| PROBLEM DETAILS |
Extract the data exactly, missing nothing.

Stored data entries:
* * * * * * * * *

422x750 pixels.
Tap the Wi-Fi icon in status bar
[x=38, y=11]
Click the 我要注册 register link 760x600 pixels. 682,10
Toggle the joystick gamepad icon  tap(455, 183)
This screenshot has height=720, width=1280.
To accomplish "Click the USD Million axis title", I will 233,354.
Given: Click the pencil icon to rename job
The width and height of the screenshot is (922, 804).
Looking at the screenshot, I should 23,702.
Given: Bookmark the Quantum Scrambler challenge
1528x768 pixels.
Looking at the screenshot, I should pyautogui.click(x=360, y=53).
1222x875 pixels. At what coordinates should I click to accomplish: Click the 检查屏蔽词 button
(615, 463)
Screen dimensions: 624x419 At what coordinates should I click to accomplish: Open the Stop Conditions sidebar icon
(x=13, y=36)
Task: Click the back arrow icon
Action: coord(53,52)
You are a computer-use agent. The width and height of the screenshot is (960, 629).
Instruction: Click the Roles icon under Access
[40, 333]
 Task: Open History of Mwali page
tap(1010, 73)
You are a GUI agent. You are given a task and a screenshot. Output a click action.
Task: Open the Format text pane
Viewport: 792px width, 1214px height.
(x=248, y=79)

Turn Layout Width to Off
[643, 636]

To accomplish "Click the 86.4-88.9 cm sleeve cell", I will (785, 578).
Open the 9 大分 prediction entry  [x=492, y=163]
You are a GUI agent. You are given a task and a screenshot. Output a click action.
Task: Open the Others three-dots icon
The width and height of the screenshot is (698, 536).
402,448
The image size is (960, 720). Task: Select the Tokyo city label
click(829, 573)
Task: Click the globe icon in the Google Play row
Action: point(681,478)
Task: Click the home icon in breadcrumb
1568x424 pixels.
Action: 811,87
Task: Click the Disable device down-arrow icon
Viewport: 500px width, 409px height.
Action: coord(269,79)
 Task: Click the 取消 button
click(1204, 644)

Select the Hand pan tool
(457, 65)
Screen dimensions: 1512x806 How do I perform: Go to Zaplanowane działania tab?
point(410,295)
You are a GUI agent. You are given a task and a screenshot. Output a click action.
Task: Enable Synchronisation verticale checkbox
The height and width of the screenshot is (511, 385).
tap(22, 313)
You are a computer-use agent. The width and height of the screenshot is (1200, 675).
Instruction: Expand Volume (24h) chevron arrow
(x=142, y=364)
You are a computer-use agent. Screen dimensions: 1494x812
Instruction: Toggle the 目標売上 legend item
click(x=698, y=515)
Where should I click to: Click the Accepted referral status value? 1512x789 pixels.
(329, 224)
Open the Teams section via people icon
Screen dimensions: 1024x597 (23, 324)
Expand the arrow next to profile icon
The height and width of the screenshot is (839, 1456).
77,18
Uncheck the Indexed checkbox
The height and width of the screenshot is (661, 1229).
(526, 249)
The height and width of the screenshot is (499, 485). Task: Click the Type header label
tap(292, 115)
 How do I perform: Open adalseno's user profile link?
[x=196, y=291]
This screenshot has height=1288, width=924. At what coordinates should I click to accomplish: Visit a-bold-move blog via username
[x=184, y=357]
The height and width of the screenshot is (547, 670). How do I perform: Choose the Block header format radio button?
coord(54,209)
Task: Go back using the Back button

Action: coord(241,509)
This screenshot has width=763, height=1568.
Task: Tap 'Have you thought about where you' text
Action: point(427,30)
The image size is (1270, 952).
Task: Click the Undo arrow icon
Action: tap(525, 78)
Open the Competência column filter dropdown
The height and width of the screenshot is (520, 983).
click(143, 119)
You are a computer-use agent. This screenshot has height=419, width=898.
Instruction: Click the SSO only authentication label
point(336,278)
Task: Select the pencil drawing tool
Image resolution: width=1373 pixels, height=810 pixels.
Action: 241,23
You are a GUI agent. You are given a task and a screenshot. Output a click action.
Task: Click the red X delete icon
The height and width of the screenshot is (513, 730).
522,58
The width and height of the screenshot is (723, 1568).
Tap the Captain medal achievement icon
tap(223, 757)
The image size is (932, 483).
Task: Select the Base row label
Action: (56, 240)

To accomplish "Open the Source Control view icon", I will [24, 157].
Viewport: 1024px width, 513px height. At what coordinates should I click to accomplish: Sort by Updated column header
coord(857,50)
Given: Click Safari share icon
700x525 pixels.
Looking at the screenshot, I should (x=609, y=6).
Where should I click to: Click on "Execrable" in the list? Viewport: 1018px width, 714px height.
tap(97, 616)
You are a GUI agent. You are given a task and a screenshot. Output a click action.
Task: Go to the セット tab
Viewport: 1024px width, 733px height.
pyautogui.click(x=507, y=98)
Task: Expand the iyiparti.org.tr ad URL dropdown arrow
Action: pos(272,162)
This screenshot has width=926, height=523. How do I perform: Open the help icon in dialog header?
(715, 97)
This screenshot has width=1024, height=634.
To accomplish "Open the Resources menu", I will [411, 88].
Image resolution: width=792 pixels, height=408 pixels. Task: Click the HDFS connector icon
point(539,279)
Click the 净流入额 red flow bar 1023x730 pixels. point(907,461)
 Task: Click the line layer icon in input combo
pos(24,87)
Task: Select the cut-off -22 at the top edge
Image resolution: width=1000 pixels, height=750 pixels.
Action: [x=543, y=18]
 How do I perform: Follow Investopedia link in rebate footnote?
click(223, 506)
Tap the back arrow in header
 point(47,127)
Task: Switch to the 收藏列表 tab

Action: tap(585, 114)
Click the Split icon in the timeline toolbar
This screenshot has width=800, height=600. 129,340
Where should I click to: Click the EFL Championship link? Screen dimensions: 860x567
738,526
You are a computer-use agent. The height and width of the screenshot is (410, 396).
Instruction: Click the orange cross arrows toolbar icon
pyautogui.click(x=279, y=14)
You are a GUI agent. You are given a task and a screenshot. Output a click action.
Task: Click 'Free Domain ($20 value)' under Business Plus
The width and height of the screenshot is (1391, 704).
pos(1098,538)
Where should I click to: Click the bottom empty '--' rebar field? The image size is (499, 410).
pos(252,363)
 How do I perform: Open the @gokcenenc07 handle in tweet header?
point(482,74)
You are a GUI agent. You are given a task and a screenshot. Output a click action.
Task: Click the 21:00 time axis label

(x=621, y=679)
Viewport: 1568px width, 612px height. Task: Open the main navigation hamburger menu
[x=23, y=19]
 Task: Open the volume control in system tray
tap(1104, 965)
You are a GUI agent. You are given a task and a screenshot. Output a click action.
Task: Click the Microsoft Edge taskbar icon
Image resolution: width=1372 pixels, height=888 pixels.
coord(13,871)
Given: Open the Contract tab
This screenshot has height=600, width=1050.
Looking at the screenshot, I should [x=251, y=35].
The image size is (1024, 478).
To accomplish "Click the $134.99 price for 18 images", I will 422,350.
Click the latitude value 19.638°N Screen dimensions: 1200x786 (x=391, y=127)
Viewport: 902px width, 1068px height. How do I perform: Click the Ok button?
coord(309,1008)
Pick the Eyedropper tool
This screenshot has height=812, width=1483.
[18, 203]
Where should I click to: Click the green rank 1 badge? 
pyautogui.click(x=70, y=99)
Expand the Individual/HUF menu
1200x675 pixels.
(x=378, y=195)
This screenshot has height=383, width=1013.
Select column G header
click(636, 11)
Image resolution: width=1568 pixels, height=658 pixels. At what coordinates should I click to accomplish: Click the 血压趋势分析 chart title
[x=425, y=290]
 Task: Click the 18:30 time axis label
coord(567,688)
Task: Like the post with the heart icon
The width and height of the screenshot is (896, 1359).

* * * * * * * * *

| WRITTEN RESPONSE |
422x750 pixels.
Tap the Wi-Fi icon in status bar
[x=38, y=11]
Click the 我要注册 register link 760x600 pixels. 682,10
Toggle the joystick gamepad icon  tap(455, 183)
This screenshot has height=720, width=1280.
To accomplish "Click the USD Million axis title", I will 233,354.
Given: Click the pencil icon to rename job
The width and height of the screenshot is (922, 804).
Looking at the screenshot, I should 23,702.
Given: Bookmark the Quantum Scrambler challenge
1528x768 pixels.
Looking at the screenshot, I should pyautogui.click(x=360, y=53).
1222x875 pixels. At what coordinates should I click to accomplish: Click the 检查屏蔽词 button
(615, 463)
Screen dimensions: 624x419 At what coordinates should I click to accomplish: Open the Stop Conditions sidebar icon
(x=13, y=36)
Task: Click the back arrow icon
Action: coord(53,52)
You are a computer-use agent. The width and height of the screenshot is (960, 629).
Instruction: Click the Roles icon under Access
[40, 333]
 Task: Open History of Mwali page
tap(1010, 73)
You are a GUI agent. You are given a task and a screenshot. Output a click action.
Task: Open the Format text pane
Viewport: 792px width, 1214px height.
(x=248, y=79)

Turn Layout Width to Off
[643, 636]

To accomplish "Click the 86.4-88.9 cm sleeve cell", I will (785, 578).
Open the 9 大分 prediction entry  [x=492, y=163]
You are a GUI agent. You are given a task and a screenshot. Output a click action.
Task: Open the Others three-dots icon
The width and height of the screenshot is (698, 536).
402,448
The image size is (960, 720). Task: Select the Tokyo city label
click(829, 573)
Task: Click the globe icon in the Google Play row
Action: point(681,478)
Task: Click the home icon in breadcrumb
1568x424 pixels.
Action: 811,87
Task: Click the Disable device down-arrow icon
Viewport: 500px width, 409px height.
Action: coord(269,79)
 Task: Click the 取消 button
click(1204, 644)

Select the Hand pan tool
(457, 65)
Screen dimensions: 1512x806 How do I perform: Go to Zaplanowane działania tab?
point(410,295)
You are a GUI agent. You are given a task and a screenshot. Output a click action.
Task: Enable Synchronisation verticale checkbox
The height and width of the screenshot is (511, 385).
tap(22, 313)
You are a computer-use agent. The width and height of the screenshot is (1200, 675).
Instruction: Expand Volume (24h) chevron arrow
(x=142, y=364)
You are a computer-use agent. Screen dimensions: 1494x812
Instruction: Toggle the 目標売上 legend item
click(x=698, y=515)
Where should I click to: Click the Accepted referral status value? 1512x789 pixels.
(329, 224)
Open the Teams section via people icon
Screen dimensions: 1024x597 (23, 324)
Expand the arrow next to profile icon
The height and width of the screenshot is (839, 1456).
77,18
Uncheck the Indexed checkbox
The height and width of the screenshot is (661, 1229).
(526, 249)
The height and width of the screenshot is (499, 485). Task: Click the Type header label
tap(292, 115)
 How do I perform: Open adalseno's user profile link?
[x=196, y=291]
This screenshot has height=1288, width=924. At what coordinates should I click to accomplish: Visit a-bold-move blog via username
[x=184, y=357]
The height and width of the screenshot is (547, 670). How do I perform: Choose the Block header format radio button?
coord(54,209)
Task: Go back using the Back button

Action: coord(241,509)
This screenshot has width=763, height=1568.
Task: Tap 'Have you thought about where you' text
Action: point(427,30)
The image size is (1270, 952).
Task: Click the Undo arrow icon
Action: tap(525, 78)
Open the Competência column filter dropdown
The height and width of the screenshot is (520, 983).
click(143, 119)
You are a computer-use agent. This screenshot has height=419, width=898.
Instruction: Click the SSO only authentication label
point(336,278)
Task: Select the pencil drawing tool
Image resolution: width=1373 pixels, height=810 pixels.
Action: 241,23
You are a GUI agent. You are given a task and a screenshot. Output a click action.
Task: Click the red X delete icon
The height and width of the screenshot is (513, 730).
522,58
The width and height of the screenshot is (723, 1568).
Tap the Captain medal achievement icon
tap(223, 757)
The image size is (932, 483).
Task: Select the Base row label
Action: (56, 240)

To accomplish "Open the Source Control view icon", I will [24, 157].
Viewport: 1024px width, 513px height. At what coordinates should I click to accomplish: Sort by Updated column header
coord(857,50)
Given: Click Safari share icon
700x525 pixels.
Looking at the screenshot, I should (x=609, y=6).
Where should I click to: Click on "Execrable" in the list? Viewport: 1018px width, 714px height.
tap(97, 616)
You are a GUI agent. You are given a task and a screenshot. Output a click action.
Task: Go to the セット tab
Viewport: 1024px width, 733px height.
pyautogui.click(x=507, y=98)
Task: Expand the iyiparti.org.tr ad URL dropdown arrow
Action: pos(272,162)
This screenshot has width=926, height=523. How do I perform: Open the help icon in dialog header?
(715, 97)
This screenshot has width=1024, height=634.
To accomplish "Open the Resources menu", I will [411, 88].
Image resolution: width=792 pixels, height=408 pixels. Task: Click the HDFS connector icon
point(539,279)
Click the 净流入额 red flow bar 1023x730 pixels. point(907,461)
 Task: Click the line layer icon in input combo
pos(24,87)
Task: Select the cut-off -22 at the top edge
Image resolution: width=1000 pixels, height=750 pixels.
Action: [x=543, y=18]
 How do I perform: Follow Investopedia link in rebate footnote?
click(223, 506)
Tap the back arrow in header
 point(47,127)
Task: Switch to the 收藏列表 tab

Action: tap(585, 114)
Click the Split icon in the timeline toolbar
This screenshot has width=800, height=600. 129,340
Where should I click to: Click the EFL Championship link? Screen dimensions: 860x567
738,526
You are a computer-use agent. The height and width of the screenshot is (410, 396).
Instruction: Click the orange cross arrows toolbar icon
pyautogui.click(x=279, y=14)
You are a GUI agent. You are given a task and a screenshot. Output a click action.
Task: Click 'Free Domain ($20 value)' under Business Plus
The width and height of the screenshot is (1391, 704).
pos(1098,538)
Where should I click to: Click the bottom empty '--' rebar field? The image size is (499, 410).
pos(252,363)
 How do I perform: Open the @gokcenenc07 handle in tweet header?
point(482,74)
You are a GUI agent. You are given a task and a screenshot. Output a click action.
Task: Click the 21:00 time axis label

(x=621, y=679)
Viewport: 1568px width, 612px height. Task: Open the main navigation hamburger menu
[x=23, y=19]
 Task: Open the volume control in system tray
tap(1104, 965)
You are a GUI agent. You are given a task and a screenshot. Output a click action.
Task: Click the Microsoft Edge taskbar icon
Image resolution: width=1372 pixels, height=888 pixels.
coord(13,871)
Given: Open the Contract tab
This screenshot has height=600, width=1050.
Looking at the screenshot, I should [x=251, y=35].
The image size is (1024, 478).
To accomplish "Click the $134.99 price for 18 images", I will 422,350.
Click the latitude value 19.638°N Screen dimensions: 1200x786 (x=391, y=127)
Viewport: 902px width, 1068px height. How do I perform: Click the Ok button?
coord(309,1008)
Pick the Eyedropper tool
This screenshot has height=812, width=1483.
[18, 203]
Where should I click to: Click the green rank 1 badge? 
pyautogui.click(x=70, y=99)
Expand the Individual/HUF menu
1200x675 pixels.
(x=378, y=195)
This screenshot has height=383, width=1013.
Select column G header
click(636, 11)
Image resolution: width=1568 pixels, height=658 pixels. At what coordinates should I click to accomplish: Click the 血压趋势分析 chart title
[x=425, y=290]
 Task: Click the 18:30 time axis label
coord(567,688)
Task: Like the post with the heart icon
The width and height of the screenshot is (896, 1359).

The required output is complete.